> [EXERCISE OBJECTIVE]: Please return the listing below line for line, with the wording and order unchanged.

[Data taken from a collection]
━━━━━━━━━━━━━━━━

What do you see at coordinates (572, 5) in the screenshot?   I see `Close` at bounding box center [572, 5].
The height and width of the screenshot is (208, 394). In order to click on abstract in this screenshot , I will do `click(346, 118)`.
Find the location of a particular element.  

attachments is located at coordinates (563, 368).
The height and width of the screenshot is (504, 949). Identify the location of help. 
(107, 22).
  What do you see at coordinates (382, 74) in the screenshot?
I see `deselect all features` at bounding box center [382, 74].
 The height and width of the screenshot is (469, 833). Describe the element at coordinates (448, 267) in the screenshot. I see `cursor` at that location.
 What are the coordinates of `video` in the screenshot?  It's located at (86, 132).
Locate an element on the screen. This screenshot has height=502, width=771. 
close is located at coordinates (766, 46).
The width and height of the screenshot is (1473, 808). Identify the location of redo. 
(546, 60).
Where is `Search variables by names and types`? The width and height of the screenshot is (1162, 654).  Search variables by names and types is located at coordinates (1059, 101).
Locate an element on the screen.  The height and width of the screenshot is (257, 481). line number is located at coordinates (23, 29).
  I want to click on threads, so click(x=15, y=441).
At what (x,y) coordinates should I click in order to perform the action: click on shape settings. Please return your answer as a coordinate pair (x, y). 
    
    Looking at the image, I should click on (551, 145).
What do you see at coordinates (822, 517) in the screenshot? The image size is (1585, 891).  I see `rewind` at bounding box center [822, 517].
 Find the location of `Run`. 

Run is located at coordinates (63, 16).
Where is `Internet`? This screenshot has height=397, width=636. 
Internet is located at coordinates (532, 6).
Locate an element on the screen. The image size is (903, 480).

━━━━━━━━━━━━━━━━

> [PROBLEM SOLUTION]:
What do you see at coordinates (572, 5) in the screenshot?   I see `Close` at bounding box center [572, 5].
The height and width of the screenshot is (208, 394). In order to click on abstract in this screenshot , I will do `click(346, 118)`.
Find the location of a particular element.  

attachments is located at coordinates (563, 368).
The height and width of the screenshot is (504, 949). Identify the location of help. 
(107, 22).
  What do you see at coordinates (382, 74) in the screenshot?
I see `deselect all features` at bounding box center [382, 74].
 The height and width of the screenshot is (469, 833). Describe the element at coordinates (448, 267) in the screenshot. I see `cursor` at that location.
 What are the coordinates of `video` in the screenshot?  It's located at (86, 132).
Locate an element on the screen. This screenshot has height=502, width=771. 
close is located at coordinates (766, 46).
The width and height of the screenshot is (1473, 808). Identify the location of redo. 
(546, 60).
Where is `Search variables by names and types`? The width and height of the screenshot is (1162, 654).  Search variables by names and types is located at coordinates (1059, 101).
Locate an element on the screen.  The height and width of the screenshot is (257, 481). line number is located at coordinates (23, 29).
  I want to click on threads, so click(x=15, y=441).
At what (x,y) coordinates should I click in order to perform the action: click on shape settings. Please return your answer as a coordinate pair (x, y). 
    
    Looking at the image, I should click on (551, 145).
What do you see at coordinates (822, 517) in the screenshot? The image size is (1585, 891).  I see `rewind` at bounding box center [822, 517].
 Find the location of `Run`. 

Run is located at coordinates (63, 16).
Where is `Internet`? This screenshot has height=397, width=636. 
Internet is located at coordinates (532, 6).
Locate an element on the screen. The image size is (903, 480).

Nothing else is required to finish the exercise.